Task goal:
The answer must be every line below that contains the string "filter".

Provided material:
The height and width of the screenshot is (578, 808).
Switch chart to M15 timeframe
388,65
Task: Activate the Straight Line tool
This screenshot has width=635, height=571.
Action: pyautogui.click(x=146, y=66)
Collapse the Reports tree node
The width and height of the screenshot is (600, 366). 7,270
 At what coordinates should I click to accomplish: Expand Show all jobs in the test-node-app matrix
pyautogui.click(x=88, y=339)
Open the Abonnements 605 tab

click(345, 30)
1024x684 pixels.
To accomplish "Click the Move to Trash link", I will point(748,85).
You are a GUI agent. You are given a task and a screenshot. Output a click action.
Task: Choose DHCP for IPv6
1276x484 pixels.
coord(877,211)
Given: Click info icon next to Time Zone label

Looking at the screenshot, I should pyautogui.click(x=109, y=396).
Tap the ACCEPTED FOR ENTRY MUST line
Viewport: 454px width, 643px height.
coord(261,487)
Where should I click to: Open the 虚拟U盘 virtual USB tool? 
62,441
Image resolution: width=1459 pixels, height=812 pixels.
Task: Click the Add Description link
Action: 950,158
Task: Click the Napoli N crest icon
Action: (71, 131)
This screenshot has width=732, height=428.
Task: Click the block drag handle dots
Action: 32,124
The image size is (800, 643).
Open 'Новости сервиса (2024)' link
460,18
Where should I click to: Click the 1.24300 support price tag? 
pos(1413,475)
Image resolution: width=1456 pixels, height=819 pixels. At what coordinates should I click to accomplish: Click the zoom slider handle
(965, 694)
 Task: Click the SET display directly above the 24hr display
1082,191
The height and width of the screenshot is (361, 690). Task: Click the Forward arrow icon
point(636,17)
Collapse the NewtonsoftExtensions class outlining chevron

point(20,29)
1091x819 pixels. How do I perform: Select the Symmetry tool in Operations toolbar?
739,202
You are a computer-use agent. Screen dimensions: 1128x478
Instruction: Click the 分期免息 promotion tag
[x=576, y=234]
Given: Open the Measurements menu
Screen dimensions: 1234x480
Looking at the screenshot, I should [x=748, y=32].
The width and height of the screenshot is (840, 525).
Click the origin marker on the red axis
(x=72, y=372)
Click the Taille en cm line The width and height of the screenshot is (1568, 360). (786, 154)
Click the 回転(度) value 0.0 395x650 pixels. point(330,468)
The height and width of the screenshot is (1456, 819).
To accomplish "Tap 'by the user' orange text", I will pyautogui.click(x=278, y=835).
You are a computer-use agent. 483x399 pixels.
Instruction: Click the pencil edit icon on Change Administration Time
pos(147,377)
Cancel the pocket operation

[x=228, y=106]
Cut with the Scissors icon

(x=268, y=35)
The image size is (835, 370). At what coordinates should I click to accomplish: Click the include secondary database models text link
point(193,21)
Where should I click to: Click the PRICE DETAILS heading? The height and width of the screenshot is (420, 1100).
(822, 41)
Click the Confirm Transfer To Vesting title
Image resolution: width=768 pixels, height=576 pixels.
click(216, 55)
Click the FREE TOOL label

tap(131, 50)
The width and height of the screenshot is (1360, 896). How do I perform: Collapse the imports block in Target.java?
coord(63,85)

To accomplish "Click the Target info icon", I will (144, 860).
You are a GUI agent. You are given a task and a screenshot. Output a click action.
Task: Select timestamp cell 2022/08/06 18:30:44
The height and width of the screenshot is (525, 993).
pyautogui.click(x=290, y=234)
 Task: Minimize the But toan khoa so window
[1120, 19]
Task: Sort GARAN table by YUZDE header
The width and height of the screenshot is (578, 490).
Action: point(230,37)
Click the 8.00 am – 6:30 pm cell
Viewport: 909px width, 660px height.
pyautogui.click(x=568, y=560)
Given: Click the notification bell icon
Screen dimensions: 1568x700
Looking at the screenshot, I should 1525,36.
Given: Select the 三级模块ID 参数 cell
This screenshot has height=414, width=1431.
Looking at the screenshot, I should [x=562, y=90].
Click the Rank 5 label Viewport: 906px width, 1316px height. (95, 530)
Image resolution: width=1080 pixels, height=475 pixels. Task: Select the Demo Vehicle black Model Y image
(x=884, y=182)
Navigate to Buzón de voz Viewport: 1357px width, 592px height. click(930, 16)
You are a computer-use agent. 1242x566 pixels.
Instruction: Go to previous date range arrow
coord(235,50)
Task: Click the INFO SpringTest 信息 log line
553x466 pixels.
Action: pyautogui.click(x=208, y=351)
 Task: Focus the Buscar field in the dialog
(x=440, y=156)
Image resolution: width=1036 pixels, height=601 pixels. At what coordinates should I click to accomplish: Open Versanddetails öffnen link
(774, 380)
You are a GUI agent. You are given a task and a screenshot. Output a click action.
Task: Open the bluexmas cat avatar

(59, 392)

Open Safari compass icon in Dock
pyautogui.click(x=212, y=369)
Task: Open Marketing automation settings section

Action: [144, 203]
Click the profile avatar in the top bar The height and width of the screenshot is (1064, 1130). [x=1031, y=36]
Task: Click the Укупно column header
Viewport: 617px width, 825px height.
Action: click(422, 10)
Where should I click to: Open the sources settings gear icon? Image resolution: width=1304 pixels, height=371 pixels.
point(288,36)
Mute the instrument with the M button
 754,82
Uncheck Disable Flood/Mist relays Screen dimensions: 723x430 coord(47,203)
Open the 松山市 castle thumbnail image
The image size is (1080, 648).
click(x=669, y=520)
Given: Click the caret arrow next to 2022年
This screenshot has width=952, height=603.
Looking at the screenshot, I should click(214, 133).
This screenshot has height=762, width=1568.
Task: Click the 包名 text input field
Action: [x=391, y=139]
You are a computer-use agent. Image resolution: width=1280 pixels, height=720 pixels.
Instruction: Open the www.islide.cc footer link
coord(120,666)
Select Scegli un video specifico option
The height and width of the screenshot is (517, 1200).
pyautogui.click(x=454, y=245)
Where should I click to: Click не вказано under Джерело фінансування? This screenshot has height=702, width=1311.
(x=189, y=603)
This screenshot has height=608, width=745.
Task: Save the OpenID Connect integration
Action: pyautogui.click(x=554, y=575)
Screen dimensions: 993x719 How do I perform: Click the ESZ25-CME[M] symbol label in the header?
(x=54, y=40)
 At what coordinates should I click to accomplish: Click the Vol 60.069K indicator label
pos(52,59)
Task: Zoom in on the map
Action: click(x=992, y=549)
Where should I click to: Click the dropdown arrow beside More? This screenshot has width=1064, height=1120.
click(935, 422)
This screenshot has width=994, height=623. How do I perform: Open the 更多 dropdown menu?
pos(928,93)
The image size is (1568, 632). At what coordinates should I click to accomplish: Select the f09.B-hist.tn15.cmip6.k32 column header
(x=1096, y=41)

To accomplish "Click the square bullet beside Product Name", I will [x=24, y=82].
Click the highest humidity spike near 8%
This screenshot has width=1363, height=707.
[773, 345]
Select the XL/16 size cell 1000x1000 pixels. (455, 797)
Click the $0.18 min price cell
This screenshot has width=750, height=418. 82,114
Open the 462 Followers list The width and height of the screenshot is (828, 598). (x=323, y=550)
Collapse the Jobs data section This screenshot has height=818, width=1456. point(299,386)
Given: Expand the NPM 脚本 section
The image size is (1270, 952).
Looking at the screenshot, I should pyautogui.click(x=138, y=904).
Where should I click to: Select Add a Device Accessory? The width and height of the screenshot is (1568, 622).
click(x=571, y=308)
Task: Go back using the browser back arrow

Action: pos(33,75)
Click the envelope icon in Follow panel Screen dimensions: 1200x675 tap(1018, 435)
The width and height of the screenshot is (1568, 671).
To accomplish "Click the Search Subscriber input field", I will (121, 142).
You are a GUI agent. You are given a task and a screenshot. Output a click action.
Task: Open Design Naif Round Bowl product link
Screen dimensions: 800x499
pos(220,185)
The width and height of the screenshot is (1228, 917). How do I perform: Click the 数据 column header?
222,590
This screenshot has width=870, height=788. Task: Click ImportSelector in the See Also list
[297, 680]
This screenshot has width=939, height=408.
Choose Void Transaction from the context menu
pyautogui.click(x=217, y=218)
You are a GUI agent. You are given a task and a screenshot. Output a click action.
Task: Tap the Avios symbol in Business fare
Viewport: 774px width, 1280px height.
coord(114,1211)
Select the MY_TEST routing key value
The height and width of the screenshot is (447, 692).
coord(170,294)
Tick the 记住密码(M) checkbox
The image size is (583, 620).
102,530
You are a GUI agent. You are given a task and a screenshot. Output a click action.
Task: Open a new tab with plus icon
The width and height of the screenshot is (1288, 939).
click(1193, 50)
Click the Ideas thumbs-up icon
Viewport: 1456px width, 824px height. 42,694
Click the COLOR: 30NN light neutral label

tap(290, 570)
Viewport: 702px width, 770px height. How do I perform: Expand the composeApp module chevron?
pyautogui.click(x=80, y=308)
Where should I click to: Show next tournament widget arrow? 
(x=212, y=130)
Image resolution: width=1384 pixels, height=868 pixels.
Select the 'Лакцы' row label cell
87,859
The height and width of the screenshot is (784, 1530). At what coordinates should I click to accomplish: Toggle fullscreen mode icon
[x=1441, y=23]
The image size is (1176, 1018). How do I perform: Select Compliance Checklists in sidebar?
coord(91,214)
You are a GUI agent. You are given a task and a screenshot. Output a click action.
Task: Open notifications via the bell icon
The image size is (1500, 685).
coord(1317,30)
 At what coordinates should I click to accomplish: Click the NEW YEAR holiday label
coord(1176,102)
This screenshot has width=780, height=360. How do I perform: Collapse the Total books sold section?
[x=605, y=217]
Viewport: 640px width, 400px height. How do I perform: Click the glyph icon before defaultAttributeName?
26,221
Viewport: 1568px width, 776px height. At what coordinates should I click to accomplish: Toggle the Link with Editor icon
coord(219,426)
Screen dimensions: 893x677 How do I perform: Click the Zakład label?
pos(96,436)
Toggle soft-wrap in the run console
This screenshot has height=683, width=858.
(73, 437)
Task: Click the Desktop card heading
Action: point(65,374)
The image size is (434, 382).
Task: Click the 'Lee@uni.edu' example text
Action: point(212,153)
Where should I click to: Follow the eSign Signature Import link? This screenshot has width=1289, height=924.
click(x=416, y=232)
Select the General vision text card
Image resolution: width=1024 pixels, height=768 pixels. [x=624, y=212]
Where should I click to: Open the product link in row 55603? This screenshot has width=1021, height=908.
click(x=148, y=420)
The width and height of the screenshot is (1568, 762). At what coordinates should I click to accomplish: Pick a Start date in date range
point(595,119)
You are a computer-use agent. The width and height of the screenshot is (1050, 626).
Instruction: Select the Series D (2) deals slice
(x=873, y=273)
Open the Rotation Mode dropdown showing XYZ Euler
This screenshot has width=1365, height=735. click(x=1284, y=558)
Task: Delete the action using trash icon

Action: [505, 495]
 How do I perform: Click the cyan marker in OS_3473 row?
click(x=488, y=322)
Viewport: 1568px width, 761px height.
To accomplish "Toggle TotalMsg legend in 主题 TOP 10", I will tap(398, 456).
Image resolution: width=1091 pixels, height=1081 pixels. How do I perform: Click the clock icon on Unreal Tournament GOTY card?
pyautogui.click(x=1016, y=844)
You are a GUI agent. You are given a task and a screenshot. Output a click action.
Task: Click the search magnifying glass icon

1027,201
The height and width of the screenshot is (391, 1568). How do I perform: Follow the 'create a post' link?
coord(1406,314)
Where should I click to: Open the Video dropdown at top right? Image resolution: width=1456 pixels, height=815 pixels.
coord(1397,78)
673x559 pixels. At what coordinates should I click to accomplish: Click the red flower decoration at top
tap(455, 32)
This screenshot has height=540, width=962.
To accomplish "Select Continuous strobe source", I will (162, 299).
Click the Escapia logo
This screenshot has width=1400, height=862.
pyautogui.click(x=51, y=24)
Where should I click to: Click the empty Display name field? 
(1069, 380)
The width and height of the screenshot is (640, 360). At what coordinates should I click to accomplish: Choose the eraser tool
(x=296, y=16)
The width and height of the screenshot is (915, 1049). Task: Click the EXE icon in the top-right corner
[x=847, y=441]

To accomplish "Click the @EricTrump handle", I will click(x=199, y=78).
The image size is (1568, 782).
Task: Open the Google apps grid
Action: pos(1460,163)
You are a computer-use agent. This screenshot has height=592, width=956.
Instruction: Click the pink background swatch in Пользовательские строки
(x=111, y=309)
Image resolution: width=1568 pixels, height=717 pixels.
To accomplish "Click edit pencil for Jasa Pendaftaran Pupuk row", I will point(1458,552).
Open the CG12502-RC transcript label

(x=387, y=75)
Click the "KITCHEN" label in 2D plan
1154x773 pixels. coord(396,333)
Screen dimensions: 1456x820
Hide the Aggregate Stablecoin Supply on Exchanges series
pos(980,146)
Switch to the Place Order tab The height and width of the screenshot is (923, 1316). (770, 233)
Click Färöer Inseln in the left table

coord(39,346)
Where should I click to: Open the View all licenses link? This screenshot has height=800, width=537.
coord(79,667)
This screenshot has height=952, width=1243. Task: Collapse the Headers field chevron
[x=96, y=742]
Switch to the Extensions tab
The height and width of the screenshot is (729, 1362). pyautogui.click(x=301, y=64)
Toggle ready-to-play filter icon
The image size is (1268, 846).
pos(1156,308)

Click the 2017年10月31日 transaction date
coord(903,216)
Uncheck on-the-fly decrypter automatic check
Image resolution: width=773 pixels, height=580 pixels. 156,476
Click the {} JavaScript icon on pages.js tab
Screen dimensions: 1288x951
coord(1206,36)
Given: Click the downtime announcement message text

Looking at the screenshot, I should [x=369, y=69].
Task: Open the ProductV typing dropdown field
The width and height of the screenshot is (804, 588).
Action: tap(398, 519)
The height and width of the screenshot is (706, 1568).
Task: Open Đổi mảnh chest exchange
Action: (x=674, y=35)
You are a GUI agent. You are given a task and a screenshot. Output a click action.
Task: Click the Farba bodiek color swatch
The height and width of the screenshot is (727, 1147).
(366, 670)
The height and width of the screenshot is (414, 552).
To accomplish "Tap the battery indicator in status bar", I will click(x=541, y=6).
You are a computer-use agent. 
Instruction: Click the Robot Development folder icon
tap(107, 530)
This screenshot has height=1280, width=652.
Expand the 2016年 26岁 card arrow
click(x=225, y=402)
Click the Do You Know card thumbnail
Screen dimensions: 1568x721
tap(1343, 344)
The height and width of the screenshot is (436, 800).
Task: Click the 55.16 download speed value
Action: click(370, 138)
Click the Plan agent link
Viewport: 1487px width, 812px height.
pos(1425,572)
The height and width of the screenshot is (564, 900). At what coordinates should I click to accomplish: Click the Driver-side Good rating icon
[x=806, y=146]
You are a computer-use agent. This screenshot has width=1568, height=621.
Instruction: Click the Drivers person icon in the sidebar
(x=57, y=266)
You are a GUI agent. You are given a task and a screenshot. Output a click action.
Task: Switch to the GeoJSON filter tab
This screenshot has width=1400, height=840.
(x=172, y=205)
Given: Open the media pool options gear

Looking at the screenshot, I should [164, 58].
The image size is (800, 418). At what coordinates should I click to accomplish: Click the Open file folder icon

Answer:
Toggle ready-to-play filter icon
Task: Switch to the GeoJSON filter tab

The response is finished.